Nach einigen Unruhen in Pakistan konnte Steffen, unser deutscher Guide, unsere Expedition kurzfristig leider nicht begleiten, so dass er Ralf und mich nur bis zum Flughafen Berlin Tegel begleitete, um uns noch einige Instruktionen zu geben. Dort wartete schon Uwe auf uns und zu dritt flogen wir mit 90kg Übergewicht im Gepäck nach Istanbul. Mit Michaela aus Österreich, Hannes und Matthias aus Coburg, die unser Team komplett machten, ging es von da aus weiter nach Bishkek, der Hauptstadt von Kirgistan. Und nach 6 Stunden Wartezeit am Flughafen überquerten wir das Land 40 Minuten mit einer kleinen Maschine nach Osh.

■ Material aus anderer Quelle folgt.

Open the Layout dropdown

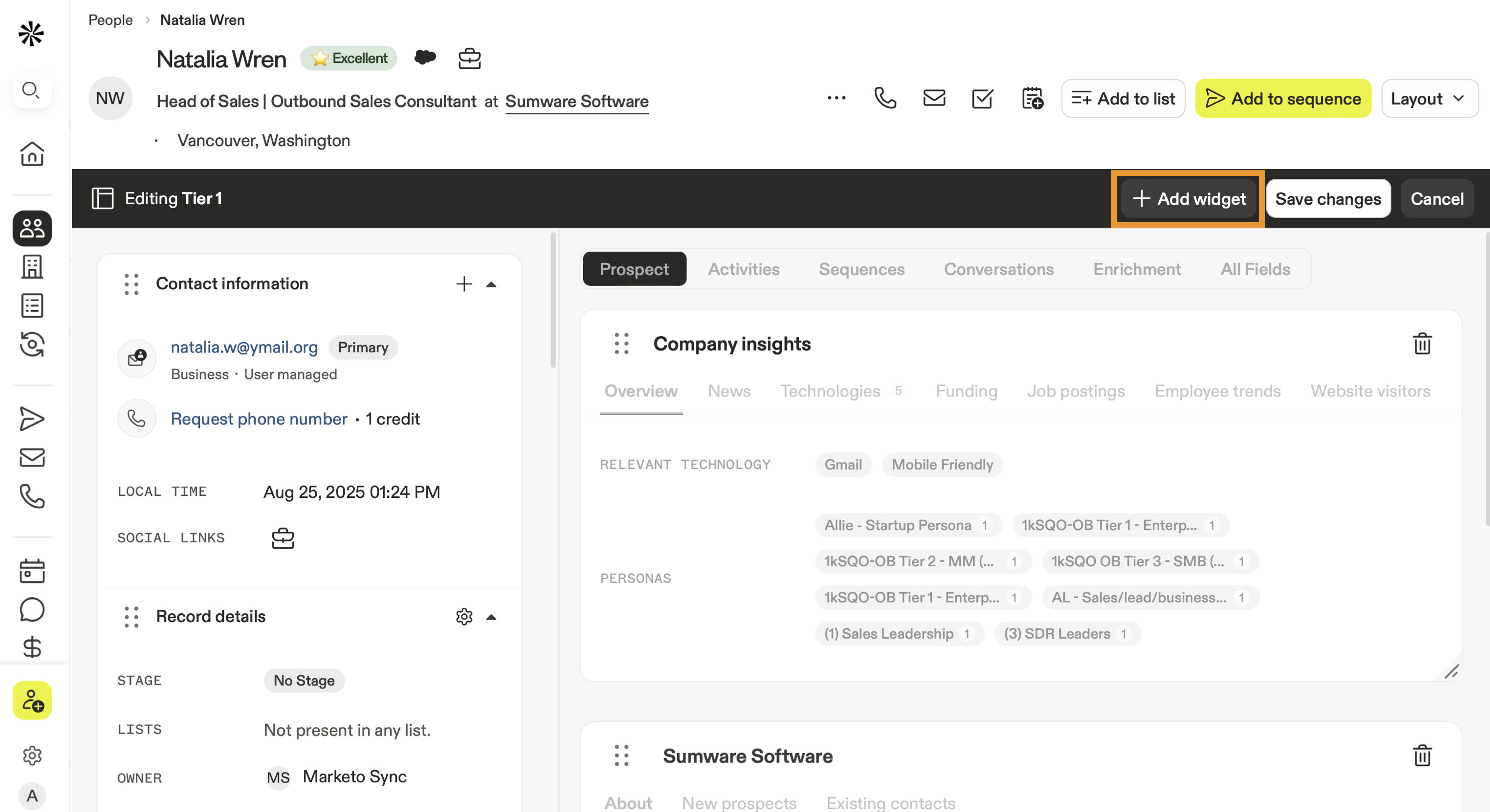point(1429,99)
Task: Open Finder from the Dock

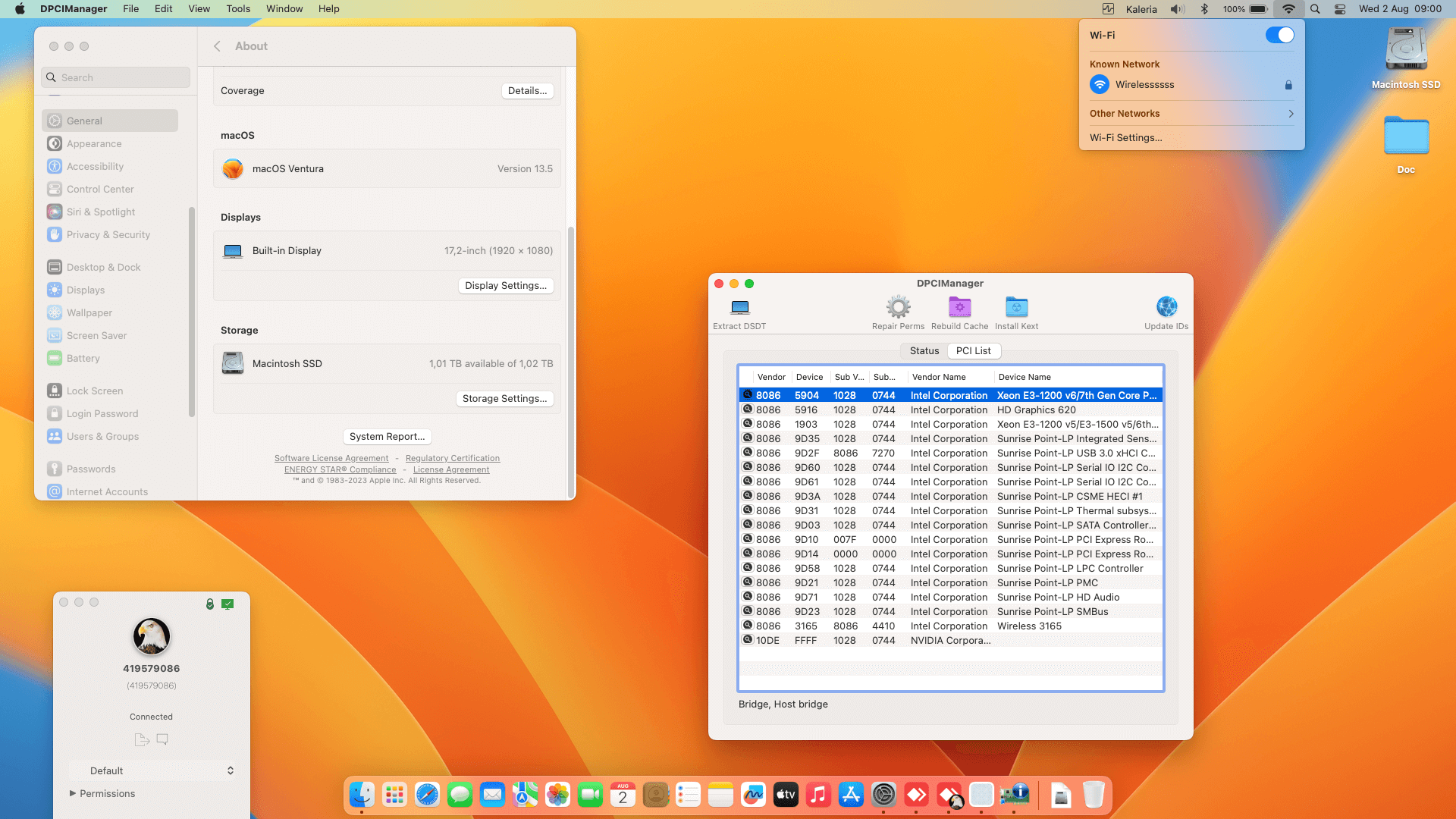Action: (362, 795)
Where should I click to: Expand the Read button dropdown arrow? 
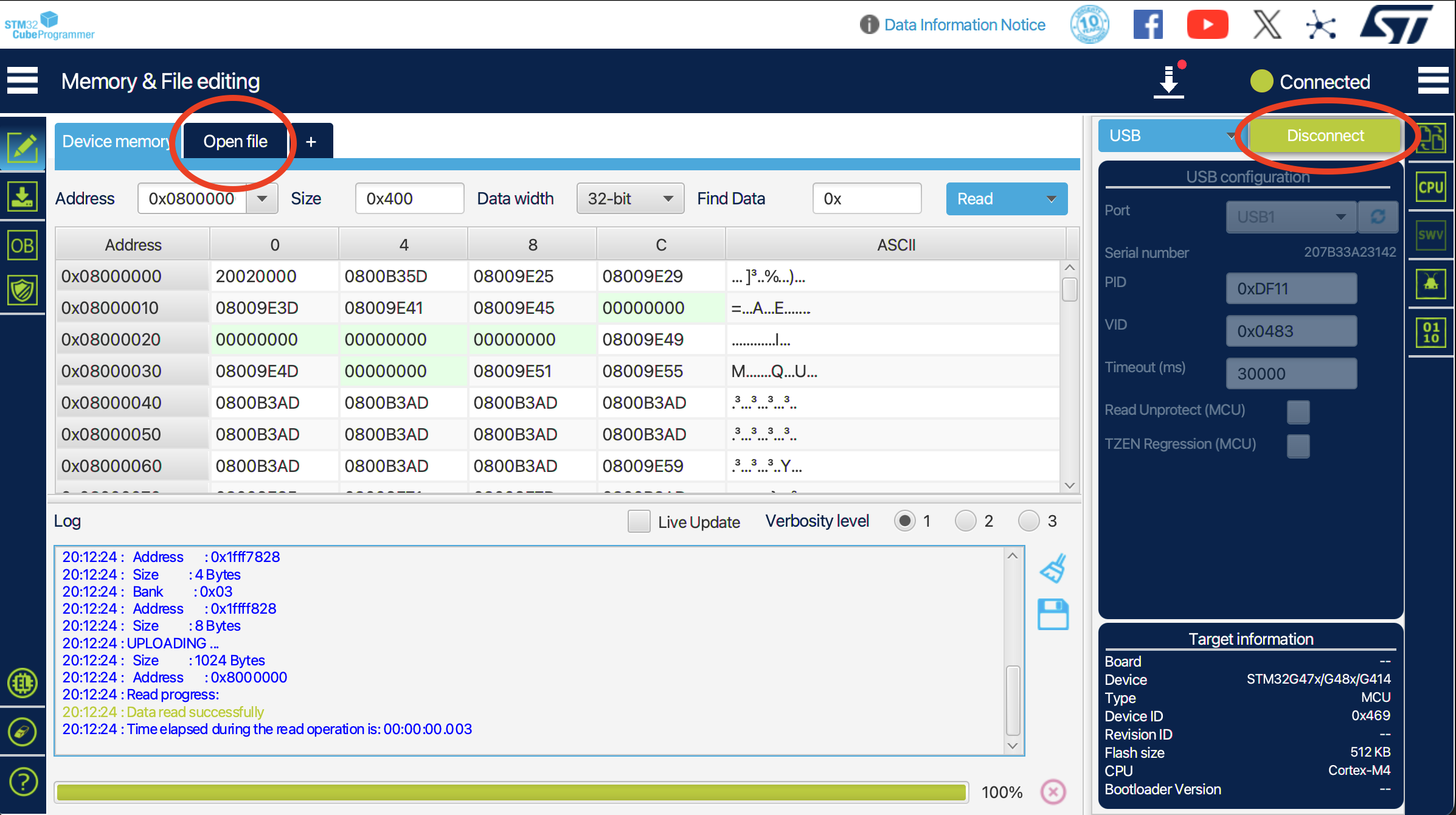point(1051,199)
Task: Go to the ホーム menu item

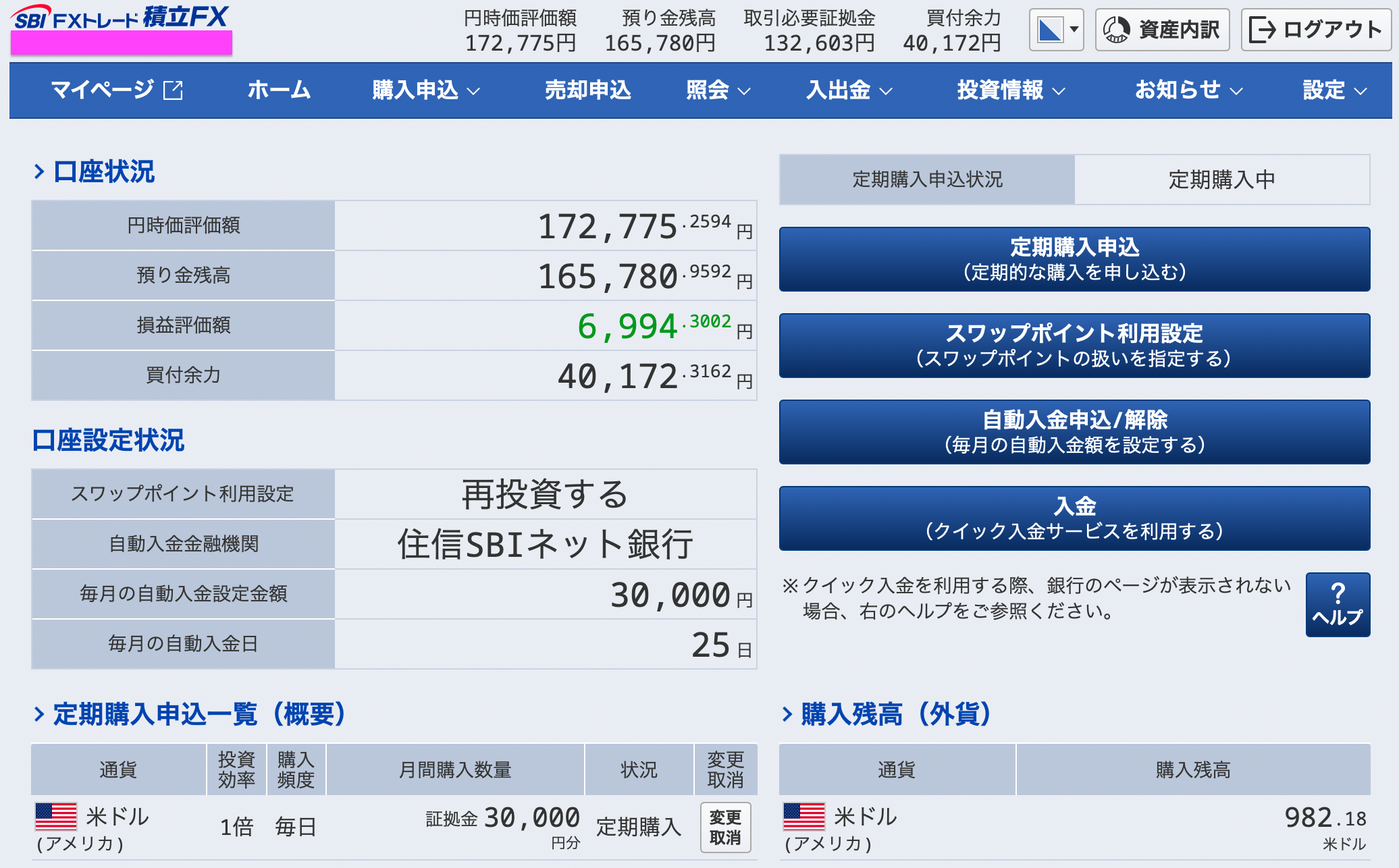Action: point(279,90)
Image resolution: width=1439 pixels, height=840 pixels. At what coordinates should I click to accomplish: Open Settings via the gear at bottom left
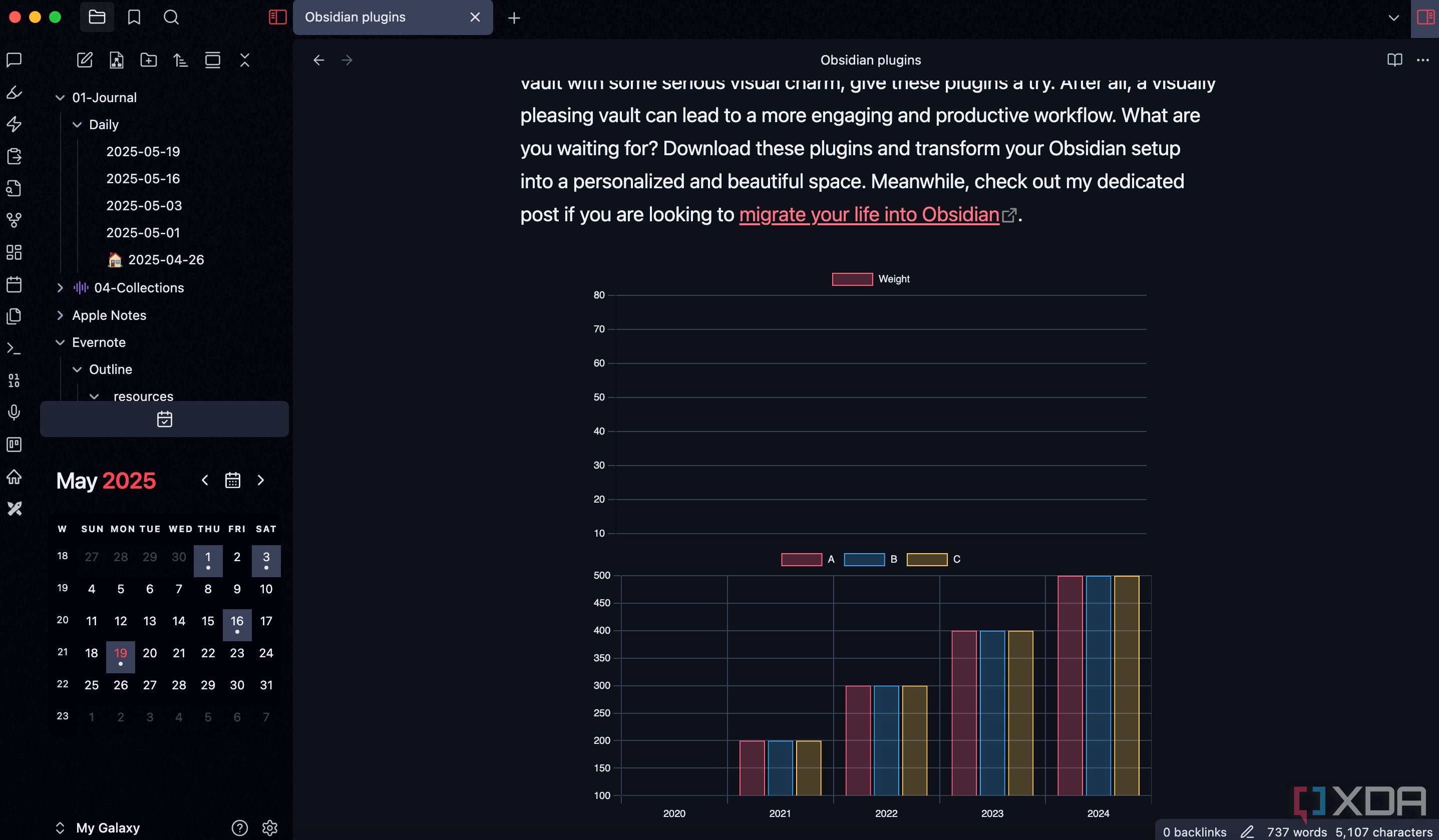point(269,827)
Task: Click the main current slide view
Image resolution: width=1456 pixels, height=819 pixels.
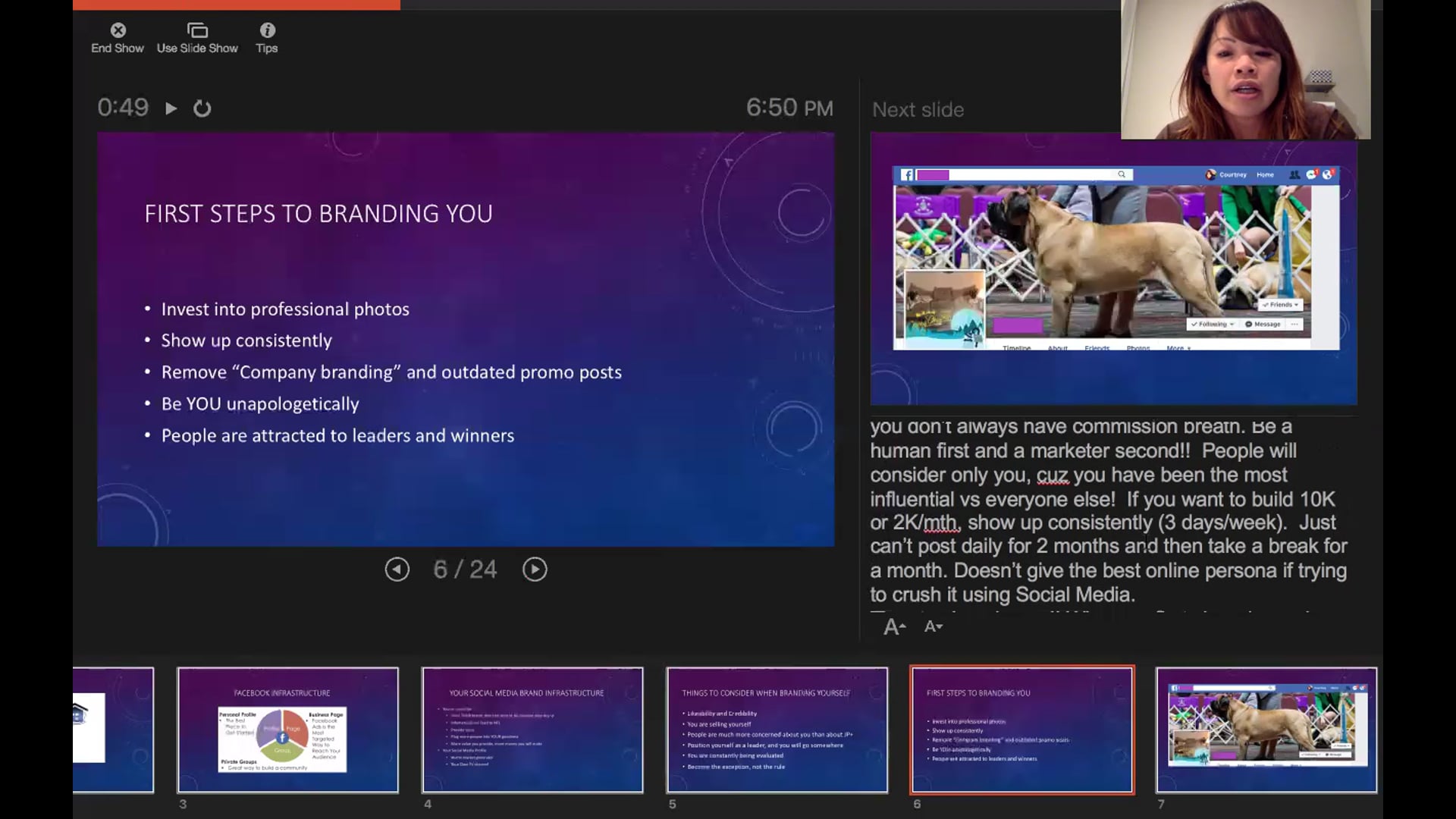Action: pos(466,339)
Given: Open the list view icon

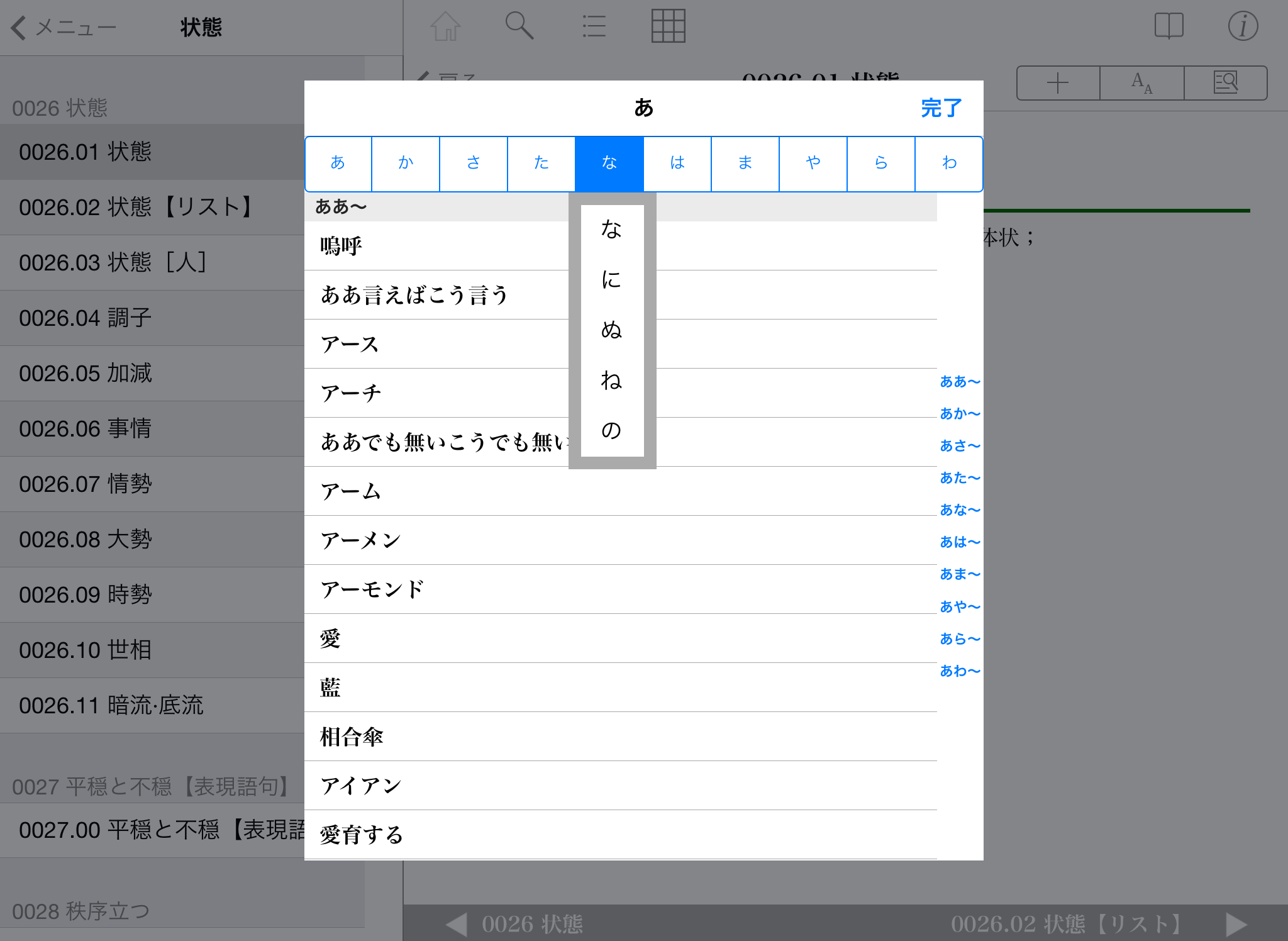Looking at the screenshot, I should 594,26.
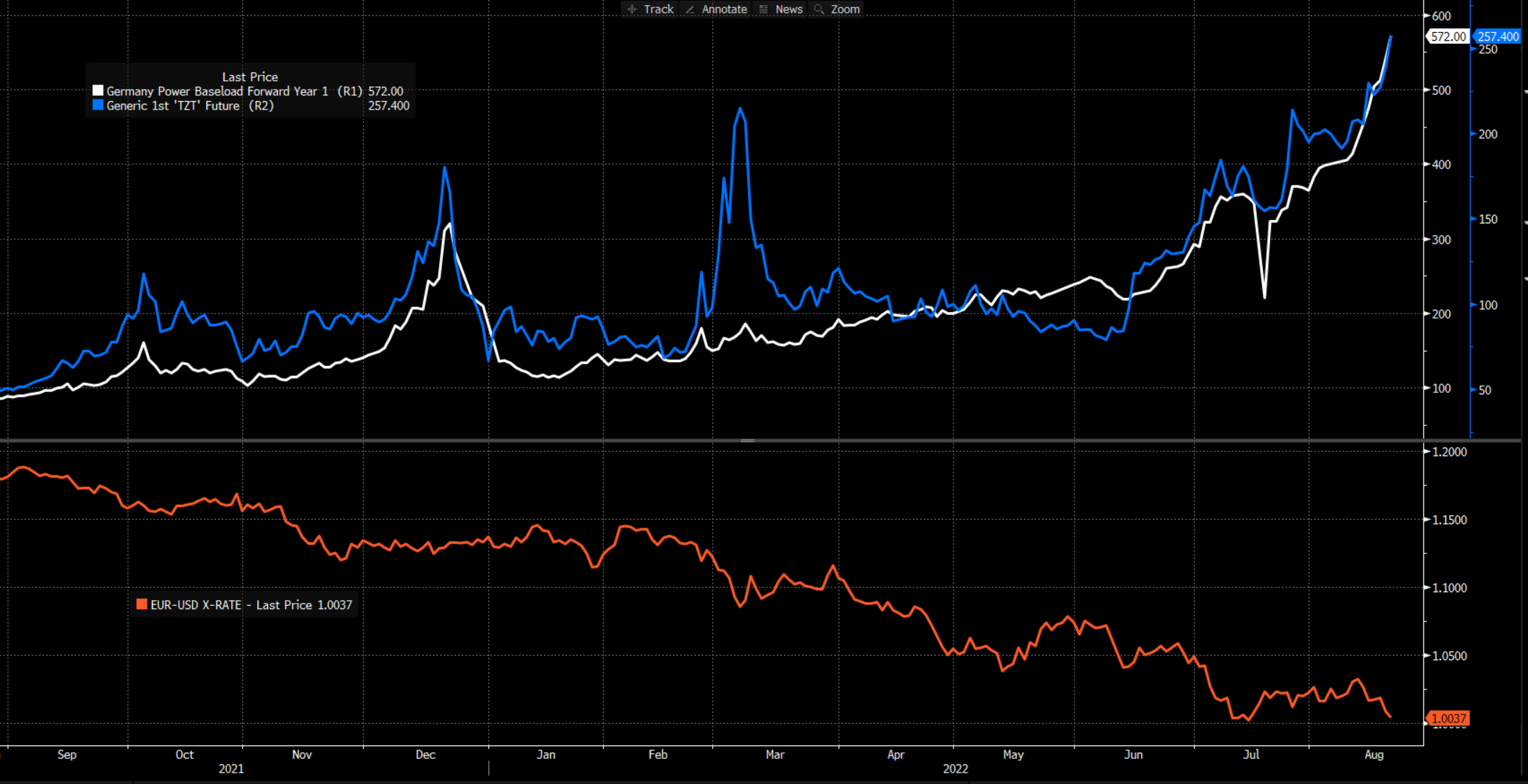Click the Dec label on time axis
Screen dimensions: 1528x784
426,755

Endlich angekommen mit 4 Stunden Zeitverschiebung sehnten wir uns alle nach einer Dusche und etwas erholsamen Schlaf, den man zusammengeknautscht im Flieger bzw.auf den diversen Liegemöglichkeiten der Flughäfen wie immer nicht wirklich bekommt. 🙂 Gegen 10Uhr am 3.7. kamen wir im Hotel in Osh an und nach einer Abkühlung von der drückenden Hitze des Landes und einem Mittagspäuschen liefen wir mit Nikolai, unserem kirgisischen Guide, in die Stadt hinein, um etwas zu essen und ein bisschen das Leben der Einheimischen kennenzulernen.
Gegen 22Uhr fielen wir alle in unsere kuschlig weichen Betten und freuten uns voller Aufregung auf die Berge.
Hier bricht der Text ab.